(Text and element pointing records)
---

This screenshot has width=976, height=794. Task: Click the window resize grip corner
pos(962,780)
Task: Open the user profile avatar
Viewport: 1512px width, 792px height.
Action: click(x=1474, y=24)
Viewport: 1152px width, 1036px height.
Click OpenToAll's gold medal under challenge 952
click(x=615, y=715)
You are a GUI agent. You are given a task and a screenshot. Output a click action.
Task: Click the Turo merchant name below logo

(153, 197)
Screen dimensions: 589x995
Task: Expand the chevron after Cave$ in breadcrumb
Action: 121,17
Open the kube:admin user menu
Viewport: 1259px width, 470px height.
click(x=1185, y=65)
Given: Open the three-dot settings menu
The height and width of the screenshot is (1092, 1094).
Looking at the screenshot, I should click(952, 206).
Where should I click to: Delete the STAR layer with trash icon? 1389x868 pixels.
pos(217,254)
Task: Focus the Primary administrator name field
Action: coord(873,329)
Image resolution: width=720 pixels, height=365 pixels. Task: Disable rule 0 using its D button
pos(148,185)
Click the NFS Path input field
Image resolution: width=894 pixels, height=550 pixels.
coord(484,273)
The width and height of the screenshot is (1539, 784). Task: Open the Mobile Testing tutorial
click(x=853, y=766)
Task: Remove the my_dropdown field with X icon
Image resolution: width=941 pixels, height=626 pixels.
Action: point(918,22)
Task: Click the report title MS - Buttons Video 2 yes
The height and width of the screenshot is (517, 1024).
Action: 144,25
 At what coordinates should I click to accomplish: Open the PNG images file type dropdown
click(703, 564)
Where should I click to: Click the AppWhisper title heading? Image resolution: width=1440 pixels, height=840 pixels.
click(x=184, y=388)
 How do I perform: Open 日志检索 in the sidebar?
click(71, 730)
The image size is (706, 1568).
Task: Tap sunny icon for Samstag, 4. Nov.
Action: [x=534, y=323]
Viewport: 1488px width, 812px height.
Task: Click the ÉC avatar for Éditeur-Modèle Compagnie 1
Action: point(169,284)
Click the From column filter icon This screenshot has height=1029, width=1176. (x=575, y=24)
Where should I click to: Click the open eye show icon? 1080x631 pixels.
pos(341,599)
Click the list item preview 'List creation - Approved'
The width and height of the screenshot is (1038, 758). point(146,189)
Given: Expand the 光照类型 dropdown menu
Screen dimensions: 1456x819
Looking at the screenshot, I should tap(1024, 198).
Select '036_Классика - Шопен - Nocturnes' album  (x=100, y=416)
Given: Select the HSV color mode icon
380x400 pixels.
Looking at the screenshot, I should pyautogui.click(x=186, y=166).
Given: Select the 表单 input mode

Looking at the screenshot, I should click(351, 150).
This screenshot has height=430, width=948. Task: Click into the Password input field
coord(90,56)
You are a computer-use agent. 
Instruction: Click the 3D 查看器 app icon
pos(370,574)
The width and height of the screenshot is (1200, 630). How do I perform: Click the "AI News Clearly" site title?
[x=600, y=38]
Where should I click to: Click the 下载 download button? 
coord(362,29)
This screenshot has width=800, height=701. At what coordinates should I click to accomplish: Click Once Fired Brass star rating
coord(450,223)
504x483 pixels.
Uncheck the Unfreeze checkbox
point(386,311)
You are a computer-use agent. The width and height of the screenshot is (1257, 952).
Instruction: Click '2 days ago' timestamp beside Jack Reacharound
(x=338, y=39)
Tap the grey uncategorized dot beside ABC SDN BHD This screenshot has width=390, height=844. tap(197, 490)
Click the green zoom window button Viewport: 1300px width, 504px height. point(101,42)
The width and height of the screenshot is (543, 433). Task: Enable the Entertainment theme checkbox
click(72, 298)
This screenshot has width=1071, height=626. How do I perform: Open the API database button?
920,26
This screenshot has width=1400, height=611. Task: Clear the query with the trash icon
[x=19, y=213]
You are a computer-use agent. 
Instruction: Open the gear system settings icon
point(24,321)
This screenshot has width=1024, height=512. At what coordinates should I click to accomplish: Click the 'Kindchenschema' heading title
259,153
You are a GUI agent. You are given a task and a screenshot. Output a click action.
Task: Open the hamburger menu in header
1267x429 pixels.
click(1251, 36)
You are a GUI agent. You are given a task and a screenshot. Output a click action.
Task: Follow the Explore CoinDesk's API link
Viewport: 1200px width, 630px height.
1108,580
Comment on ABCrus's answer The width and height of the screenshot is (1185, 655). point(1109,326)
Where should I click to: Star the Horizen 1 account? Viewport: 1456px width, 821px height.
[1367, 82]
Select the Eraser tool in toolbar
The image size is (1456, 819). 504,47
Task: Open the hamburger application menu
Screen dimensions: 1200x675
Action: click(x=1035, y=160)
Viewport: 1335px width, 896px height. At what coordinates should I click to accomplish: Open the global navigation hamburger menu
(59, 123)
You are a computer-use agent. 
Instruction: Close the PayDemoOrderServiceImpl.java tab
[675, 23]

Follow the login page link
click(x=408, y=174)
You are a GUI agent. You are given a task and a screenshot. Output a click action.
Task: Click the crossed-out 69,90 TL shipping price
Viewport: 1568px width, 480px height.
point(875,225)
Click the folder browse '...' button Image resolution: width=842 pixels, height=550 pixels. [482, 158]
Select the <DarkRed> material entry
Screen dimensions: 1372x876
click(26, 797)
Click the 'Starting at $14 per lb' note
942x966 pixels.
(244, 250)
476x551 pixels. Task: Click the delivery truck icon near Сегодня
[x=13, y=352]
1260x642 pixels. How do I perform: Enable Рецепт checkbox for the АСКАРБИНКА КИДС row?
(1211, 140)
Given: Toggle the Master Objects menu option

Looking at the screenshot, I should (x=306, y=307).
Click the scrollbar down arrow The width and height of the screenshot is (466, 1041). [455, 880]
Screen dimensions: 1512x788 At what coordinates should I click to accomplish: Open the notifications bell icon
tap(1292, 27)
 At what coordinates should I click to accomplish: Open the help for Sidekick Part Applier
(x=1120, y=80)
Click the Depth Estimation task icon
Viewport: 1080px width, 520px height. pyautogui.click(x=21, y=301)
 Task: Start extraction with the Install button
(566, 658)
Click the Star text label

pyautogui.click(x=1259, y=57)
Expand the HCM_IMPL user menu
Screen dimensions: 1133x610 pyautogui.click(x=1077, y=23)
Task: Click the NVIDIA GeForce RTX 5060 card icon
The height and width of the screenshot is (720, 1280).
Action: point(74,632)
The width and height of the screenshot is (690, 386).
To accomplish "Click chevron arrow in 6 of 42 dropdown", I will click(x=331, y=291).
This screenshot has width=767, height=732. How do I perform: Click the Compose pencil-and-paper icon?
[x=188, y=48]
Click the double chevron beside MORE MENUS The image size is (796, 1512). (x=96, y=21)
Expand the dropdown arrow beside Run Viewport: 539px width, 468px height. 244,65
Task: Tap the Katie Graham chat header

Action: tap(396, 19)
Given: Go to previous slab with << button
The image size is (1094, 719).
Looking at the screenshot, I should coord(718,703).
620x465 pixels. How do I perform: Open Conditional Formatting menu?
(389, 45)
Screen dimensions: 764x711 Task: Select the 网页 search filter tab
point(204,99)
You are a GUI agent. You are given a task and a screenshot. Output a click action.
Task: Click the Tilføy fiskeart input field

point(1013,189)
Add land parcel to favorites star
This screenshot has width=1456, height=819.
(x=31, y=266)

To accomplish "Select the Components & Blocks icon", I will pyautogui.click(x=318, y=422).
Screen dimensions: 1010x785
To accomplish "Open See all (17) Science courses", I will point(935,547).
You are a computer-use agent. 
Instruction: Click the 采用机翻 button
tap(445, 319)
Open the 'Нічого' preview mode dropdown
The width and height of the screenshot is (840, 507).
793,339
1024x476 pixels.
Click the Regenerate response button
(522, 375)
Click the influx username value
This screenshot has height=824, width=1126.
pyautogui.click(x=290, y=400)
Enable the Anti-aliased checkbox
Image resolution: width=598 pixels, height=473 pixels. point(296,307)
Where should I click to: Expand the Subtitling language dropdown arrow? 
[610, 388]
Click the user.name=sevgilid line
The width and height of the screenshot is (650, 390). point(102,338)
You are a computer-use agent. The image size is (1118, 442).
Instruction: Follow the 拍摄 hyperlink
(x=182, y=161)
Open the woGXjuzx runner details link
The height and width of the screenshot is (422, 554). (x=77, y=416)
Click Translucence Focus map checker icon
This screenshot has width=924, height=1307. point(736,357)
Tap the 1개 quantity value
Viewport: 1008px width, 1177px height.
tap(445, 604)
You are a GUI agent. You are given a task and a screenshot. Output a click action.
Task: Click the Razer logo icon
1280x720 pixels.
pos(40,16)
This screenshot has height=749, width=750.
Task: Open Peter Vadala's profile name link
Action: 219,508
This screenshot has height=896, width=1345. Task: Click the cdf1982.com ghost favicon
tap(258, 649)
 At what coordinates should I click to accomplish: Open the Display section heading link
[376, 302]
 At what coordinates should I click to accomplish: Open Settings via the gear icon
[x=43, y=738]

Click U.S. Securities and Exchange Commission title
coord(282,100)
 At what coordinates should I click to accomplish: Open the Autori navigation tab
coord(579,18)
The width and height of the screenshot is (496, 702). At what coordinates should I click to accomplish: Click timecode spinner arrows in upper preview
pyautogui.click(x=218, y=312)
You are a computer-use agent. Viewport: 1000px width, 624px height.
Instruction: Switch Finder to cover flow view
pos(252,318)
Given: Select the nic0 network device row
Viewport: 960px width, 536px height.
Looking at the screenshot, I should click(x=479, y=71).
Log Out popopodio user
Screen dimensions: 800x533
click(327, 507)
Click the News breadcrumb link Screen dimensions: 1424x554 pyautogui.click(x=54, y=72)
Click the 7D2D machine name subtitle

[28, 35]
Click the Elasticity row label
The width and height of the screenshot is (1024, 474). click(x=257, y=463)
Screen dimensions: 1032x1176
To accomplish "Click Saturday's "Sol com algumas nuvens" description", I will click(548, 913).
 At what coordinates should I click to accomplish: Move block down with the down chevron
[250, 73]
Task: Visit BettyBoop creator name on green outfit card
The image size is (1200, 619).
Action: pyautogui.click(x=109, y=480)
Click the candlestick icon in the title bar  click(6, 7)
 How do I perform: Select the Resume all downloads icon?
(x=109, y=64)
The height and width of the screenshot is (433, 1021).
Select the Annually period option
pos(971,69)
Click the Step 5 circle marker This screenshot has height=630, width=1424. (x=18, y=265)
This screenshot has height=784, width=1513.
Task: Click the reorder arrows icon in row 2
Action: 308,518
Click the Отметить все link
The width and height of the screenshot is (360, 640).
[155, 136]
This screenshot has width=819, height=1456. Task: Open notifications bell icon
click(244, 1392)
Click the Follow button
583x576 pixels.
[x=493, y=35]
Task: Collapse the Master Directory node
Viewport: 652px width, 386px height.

---

(GIVEN TASK): Please render everything from the first line down to the line containing "Action: point(918,22)", both included, as a JSON list of strings with one string per line and blank lines omitted.

(OUTPUT FOR THIS EXERCISE):
[
  "This screenshot has width=976, height=794. Task: Click the window resize grip corner",
  "pos(962,780)",
  "Task: Open the user profile avatar",
  "Viewport: 1512px width, 792px height.",
  "Action: click(x=1474, y=24)",
  "Viewport: 1152px width, 1036px height.",
  "Click OpenToAll's gold medal under challenge 952",
  "click(x=615, y=715)",
  "You are a GUI agent. You are given a task and a screenshot. Output a click action.",
  "Task: Click the Turo merchant name below logo",
  "(153, 197)",
  "Screen dimensions: 589x995",
  "Task: Expand the chevron after Cave$ in breadcrumb",
  "Action: 121,17",
  "Open the kube:admin user menu",
  "Viewport: 1259px width, 470px height.",
  "click(x=1185, y=65)",
  "Given: Open the three-dot settings menu",
  "The height and width of the screenshot is (1092, 1094).",
  "Looking at the screenshot, I should click(952, 206).",
  "Where should I click to: Delete the STAR layer with trash icon? 1389x868 pixels.",
  "pos(217,254)",
  "Task: Focus the Primary administrator name field",
  "Action: coord(873,329)",
  "Image resolution: width=720 pixels, height=365 pixels. Task: Disable rule 0 using its D button",
  "pos(148,185)",
  "Click the NFS Path input field",
  "Image resolution: width=894 pixels, height=550 pixels.",
  "coord(484,273)",
  "The width and height of the screenshot is (1539, 784). Task: Open the Mobile Testing tutorial",
  "click(x=853, y=766)",
  "Task: Remove the my_dropdown field with X icon",
  "Image resolution: width=941 pixels, height=626 pixels.",
  "Action: point(918,22)"
]